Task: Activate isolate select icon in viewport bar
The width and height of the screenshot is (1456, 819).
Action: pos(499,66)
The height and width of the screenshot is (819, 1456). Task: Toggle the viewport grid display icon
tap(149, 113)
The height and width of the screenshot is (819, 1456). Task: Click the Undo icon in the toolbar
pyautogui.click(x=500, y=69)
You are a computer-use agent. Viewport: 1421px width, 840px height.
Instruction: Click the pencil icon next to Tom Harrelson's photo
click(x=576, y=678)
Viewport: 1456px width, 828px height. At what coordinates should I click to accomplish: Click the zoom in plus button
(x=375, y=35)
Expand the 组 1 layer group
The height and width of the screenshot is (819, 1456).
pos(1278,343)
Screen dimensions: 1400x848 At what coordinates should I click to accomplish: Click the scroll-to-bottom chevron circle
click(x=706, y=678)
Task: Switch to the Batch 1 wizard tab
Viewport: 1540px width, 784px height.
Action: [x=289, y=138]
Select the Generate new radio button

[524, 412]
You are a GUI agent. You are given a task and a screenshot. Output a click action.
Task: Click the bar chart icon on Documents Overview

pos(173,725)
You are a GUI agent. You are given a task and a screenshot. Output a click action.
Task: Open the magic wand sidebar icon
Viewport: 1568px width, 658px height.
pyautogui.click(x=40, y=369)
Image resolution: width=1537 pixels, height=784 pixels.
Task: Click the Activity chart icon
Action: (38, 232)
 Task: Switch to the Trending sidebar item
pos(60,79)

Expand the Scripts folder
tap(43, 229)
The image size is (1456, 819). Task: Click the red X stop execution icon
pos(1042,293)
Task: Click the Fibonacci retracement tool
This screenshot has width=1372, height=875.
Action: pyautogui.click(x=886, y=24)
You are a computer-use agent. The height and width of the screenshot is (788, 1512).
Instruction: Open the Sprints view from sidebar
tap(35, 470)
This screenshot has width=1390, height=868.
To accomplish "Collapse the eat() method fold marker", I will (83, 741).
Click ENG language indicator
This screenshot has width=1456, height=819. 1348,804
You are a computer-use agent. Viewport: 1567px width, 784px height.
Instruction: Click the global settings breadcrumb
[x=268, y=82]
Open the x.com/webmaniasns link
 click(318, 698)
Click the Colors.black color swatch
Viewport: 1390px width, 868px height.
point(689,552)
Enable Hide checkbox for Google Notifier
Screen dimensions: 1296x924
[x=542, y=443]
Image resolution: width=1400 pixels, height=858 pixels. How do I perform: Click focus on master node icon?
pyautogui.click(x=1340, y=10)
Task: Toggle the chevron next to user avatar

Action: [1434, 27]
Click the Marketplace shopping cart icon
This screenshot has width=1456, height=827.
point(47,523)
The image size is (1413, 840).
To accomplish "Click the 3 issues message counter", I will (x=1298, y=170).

* _Work to complete_
Nothing in the entries should be skipped. Output them all exactly.

* _Result for this exercise_
Task: Activate isolate select icon in viewport bar
The width and height of the screenshot is (1456, 819).
Action: pos(499,66)
The height and width of the screenshot is (819, 1456). Task: Toggle the viewport grid display icon
tap(149, 113)
The height and width of the screenshot is (819, 1456). Task: Click the Undo icon in the toolbar
pyautogui.click(x=500, y=69)
You are a computer-use agent. Viewport: 1421px width, 840px height.
Instruction: Click the pencil icon next to Tom Harrelson's photo
click(x=576, y=678)
Viewport: 1456px width, 828px height. At what coordinates should I click to accomplish: Click the zoom in plus button
(x=375, y=35)
Expand the 组 1 layer group
The height and width of the screenshot is (819, 1456).
pos(1278,343)
Screen dimensions: 1400x848 At what coordinates should I click to accomplish: Click the scroll-to-bottom chevron circle
click(x=706, y=678)
Task: Switch to the Batch 1 wizard tab
Viewport: 1540px width, 784px height.
Action: [x=289, y=138]
Select the Generate new radio button

[524, 412]
You are a GUI agent. You are given a task and a screenshot. Output a click action.
Task: Click the bar chart icon on Documents Overview

pos(173,725)
You are a GUI agent. You are given a task and a screenshot. Output a click action.
Task: Open the magic wand sidebar icon
Viewport: 1568px width, 658px height.
pyautogui.click(x=40, y=369)
Image resolution: width=1537 pixels, height=784 pixels.
Task: Click the Activity chart icon
Action: (38, 232)
 Task: Switch to the Trending sidebar item
pos(60,79)

Expand the Scripts folder
tap(43, 229)
The image size is (1456, 819). Task: Click the red X stop execution icon
pos(1042,293)
Task: Click the Fibonacci retracement tool
This screenshot has width=1372, height=875.
Action: pyautogui.click(x=886, y=24)
You are a computer-use agent. The height and width of the screenshot is (788, 1512).
Instruction: Open the Sprints view from sidebar
tap(35, 470)
This screenshot has width=1390, height=868.
To accomplish "Collapse the eat() method fold marker", I will (83, 741).
Click ENG language indicator
This screenshot has width=1456, height=819. 1348,804
You are a computer-use agent. Viewport: 1567px width, 784px height.
Instruction: Click the global settings breadcrumb
[x=268, y=82]
Open the x.com/webmaniasns link
 click(318, 698)
Click the Colors.black color swatch
Viewport: 1390px width, 868px height.
point(689,552)
Enable Hide checkbox for Google Notifier
Screen dimensions: 1296x924
[x=542, y=443]
Image resolution: width=1400 pixels, height=858 pixels. How do I perform: Click focus on master node icon?
pyautogui.click(x=1340, y=10)
Task: Toggle the chevron next to user avatar

Action: [1434, 27]
Click the Marketplace shopping cart icon
This screenshot has width=1456, height=827.
point(47,523)
The image size is (1413, 840).
To accomplish "Click the 3 issues message counter", I will (x=1298, y=170).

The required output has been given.